I was my turn to bring dessert to our weekly potluck. I decided to make pies because they’re quick and easy. Then I decided to slow down and take photos along the way, because it occurred to me not everyone finds pie-making to be quick and easy.
I don’t profess to be the greatest or most creative pie-maker in the world; but I enjoy making them and prefer homemade to store-bought pies any day.
So without further ado, here’s a fast tutorial on making a two-crust fruit pie.
I usually use the recipe from my faithful Better Homes & Gardens cookbook.
I doubled the recipe since I was making two pies. Flour and salt are already in the bowl, and I’m getting ready to measure the lard.

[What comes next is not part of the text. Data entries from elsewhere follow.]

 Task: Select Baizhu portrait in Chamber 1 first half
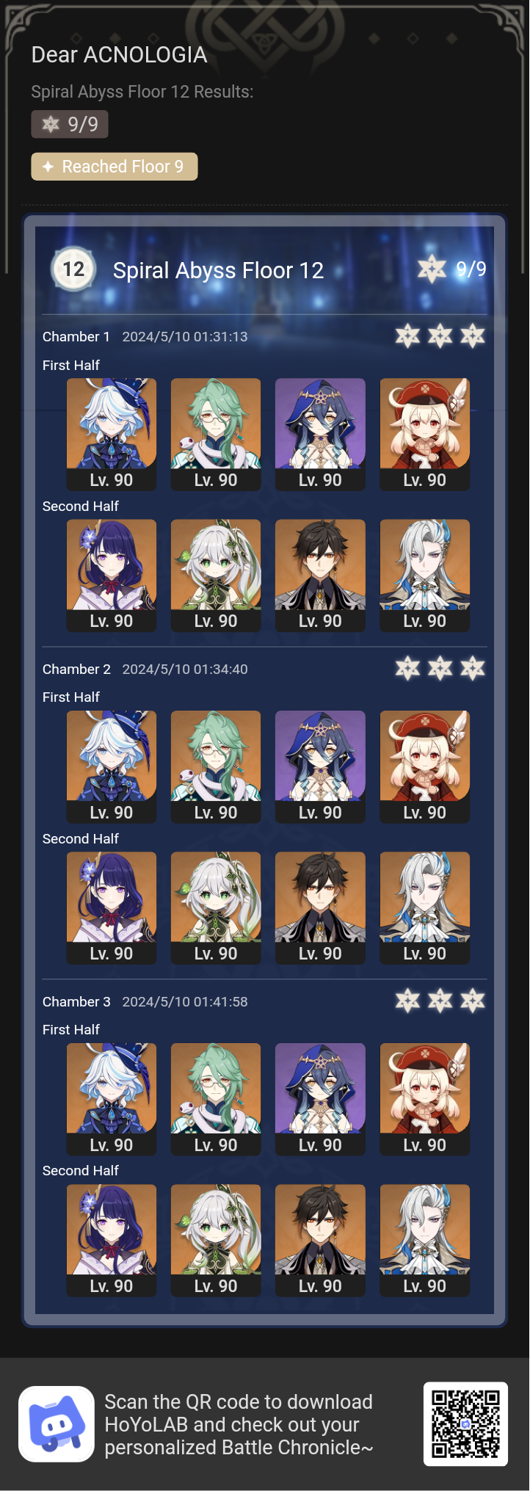(216, 434)
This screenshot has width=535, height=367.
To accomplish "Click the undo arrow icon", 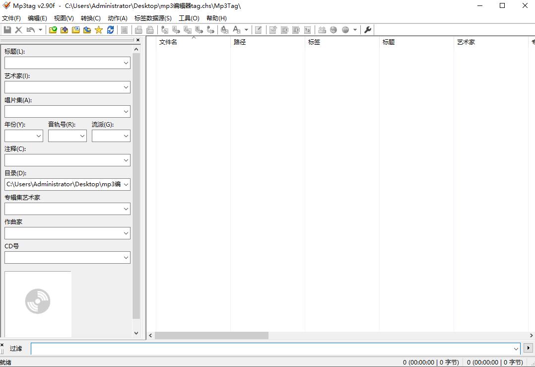I will [x=30, y=30].
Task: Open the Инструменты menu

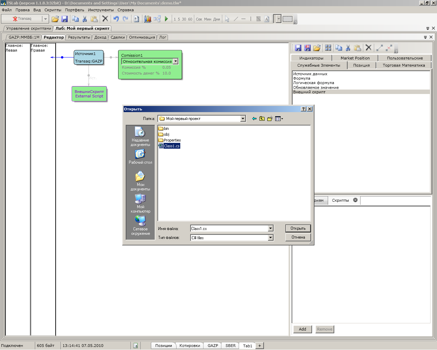Action: tap(101, 10)
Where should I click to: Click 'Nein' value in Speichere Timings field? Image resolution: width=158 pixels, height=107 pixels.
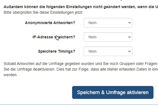[x=92, y=51]
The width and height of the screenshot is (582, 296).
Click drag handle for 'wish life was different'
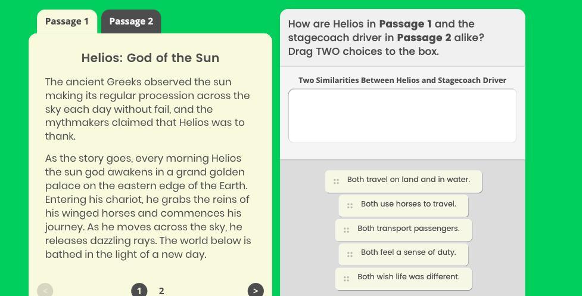click(346, 278)
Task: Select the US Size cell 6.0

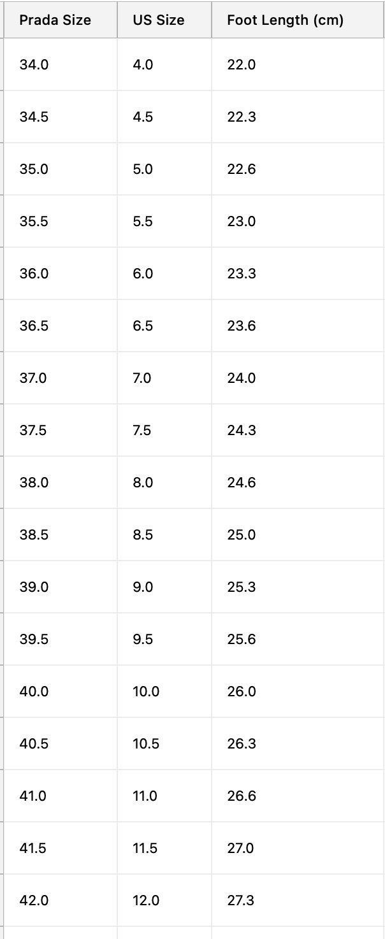Action: click(164, 273)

Whenever I measure anything hydrophobic such as lard, butter, peanut butter, etc., I use the displacement method: Fill a measuring cup with one cup of water, then put in the ingredient until the water reaches the required measurement. This is a lot less messy and more accurate than trying to cram the lard into a measuring cup by itself.

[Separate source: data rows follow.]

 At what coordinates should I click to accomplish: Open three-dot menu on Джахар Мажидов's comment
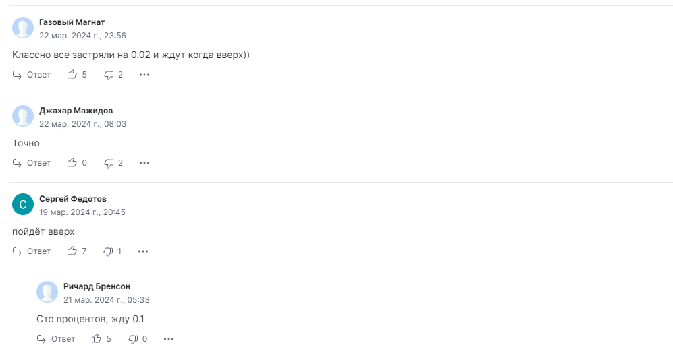pyautogui.click(x=144, y=163)
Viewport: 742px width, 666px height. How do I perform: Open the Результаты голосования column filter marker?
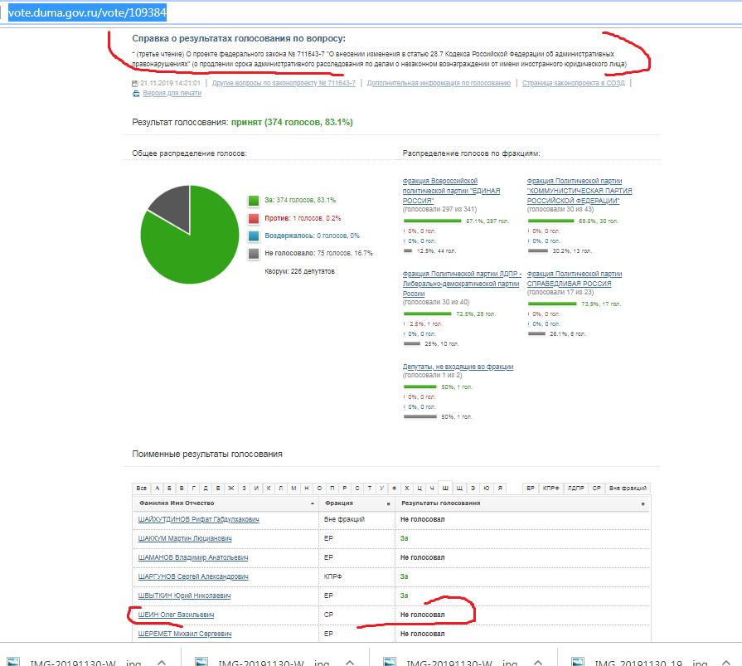pos(643,503)
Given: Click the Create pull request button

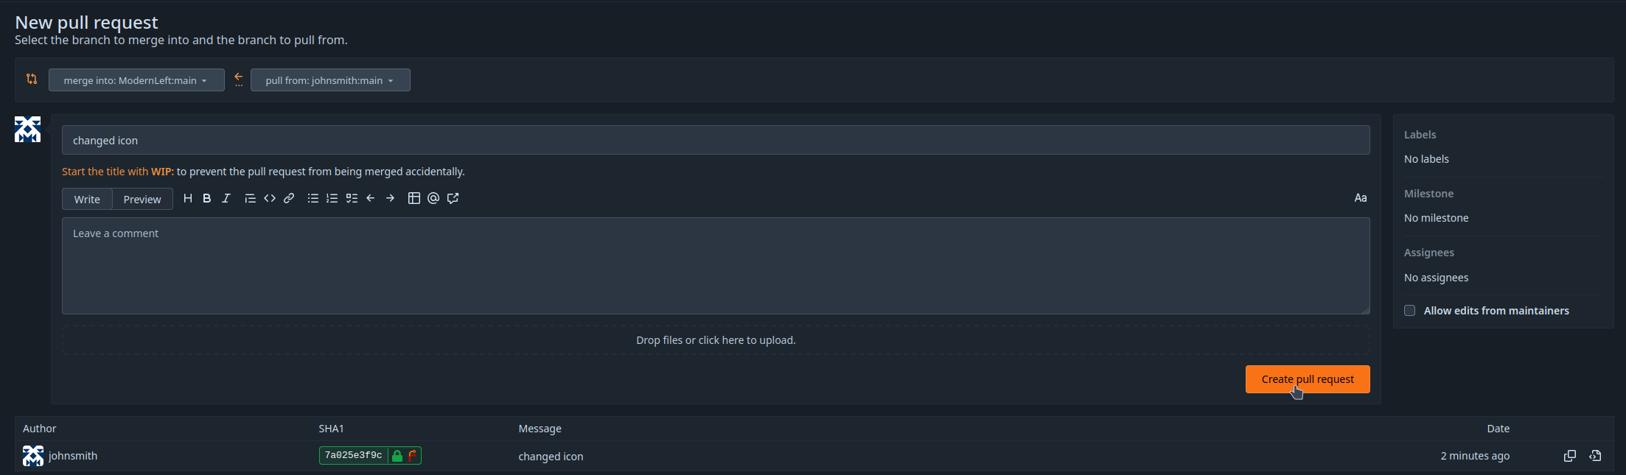Looking at the screenshot, I should click(x=1308, y=379).
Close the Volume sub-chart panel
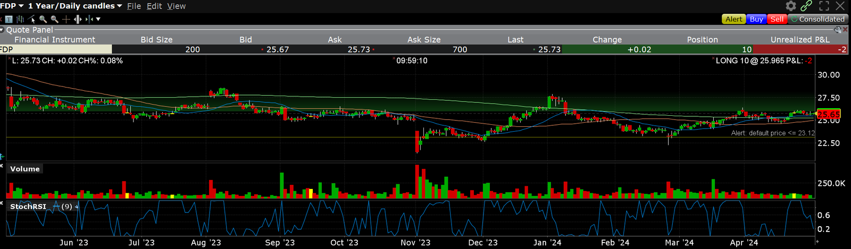Viewport: 851px width, 249px height. (x=2, y=166)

Once the lard is in the flour, I use a pastry blender to mix it up.
Next I drizzle in water until the dough holds together. I start with a fork but usually graduate to using my hands at the end.
The dough is now ready to roll out. Because I was making two pies, I divided this dough in half; then from each half, I used about 2/3 for the pie bottom and 1/3 for the pie top.
I think a lot of people have trouble at this stage because they don’t have enough flour on the breadboard. Don’t be afraid to add enough flour to keep the dough from sticking, either to the breadboard or the rolling pin.
I start by shaping the dough roughly in a flat circle…
…and then rolling it thin.
Here’s a quick and easy tip to get the rolled-out dough from the breadboard to the pie pan: roll it loosely onto the rolling pin. Then you can “unroll” it over the pie pan.
This leaves a lot of excess dough around the edges…
…so time to trim. I like to leave about an inch, no more.
The extra dough, of course, gets folded in with the rest of the dough.
Here the two pie bottoms are ready, and there’s enough dough left in the bowl for the pie tops. Time for the filling.
I decided to use some of the blueberries I canned up in September.
An advantage of home-canned fruit is that it’s, well, fruit. One time I bought a can of “blueberry filling” and found it had about six blueberries in it. Blech.
The pie pans I was using were on the larger side, so I used three pints for each pie. Here the berries are drained.
The cookbook gives the recommended amount of sugar and flour to add to the fruit, though I usually cut back on the sugar.
Sugar and flour added…
Into the pie pans. This is the stage where the pies start looking, well, pretty.
Now it’s time to roll out the pie tops. I divided the remaining dough in half and rolled it into a circle roughly the size of the pie pan…
…then “rolled” the dough onto the rolling pin, and “unrolled” it over the pan.
Repeat for the second pie.
I don’t bother trimming the excess dough at this stage, since I don’t mind a “thick” pie crust. Instead I just roll the bottom over the top and pinch it all together. If you prefer not to have such a thick crust, then by all means trim off the excess dough before rolling and pinching.
Don’t forget to prick the top with a fork!
I usually lightly brush the top with milk. It seems to make for a slightly crisper crust.
I used to use aluminum foil over the crust to keep it from burning, but a couple years ago I found these gizmos called Talisman pie shields . Wow, worth every penny; they work perfectly.
Then into the oven for about an hour. The pie shields come off about half-way through baking.
Voila, two finished pies.
I also whipped some cream before the potluck as well. Yum.
So that’s your pie tutorial du jour. Happy baking!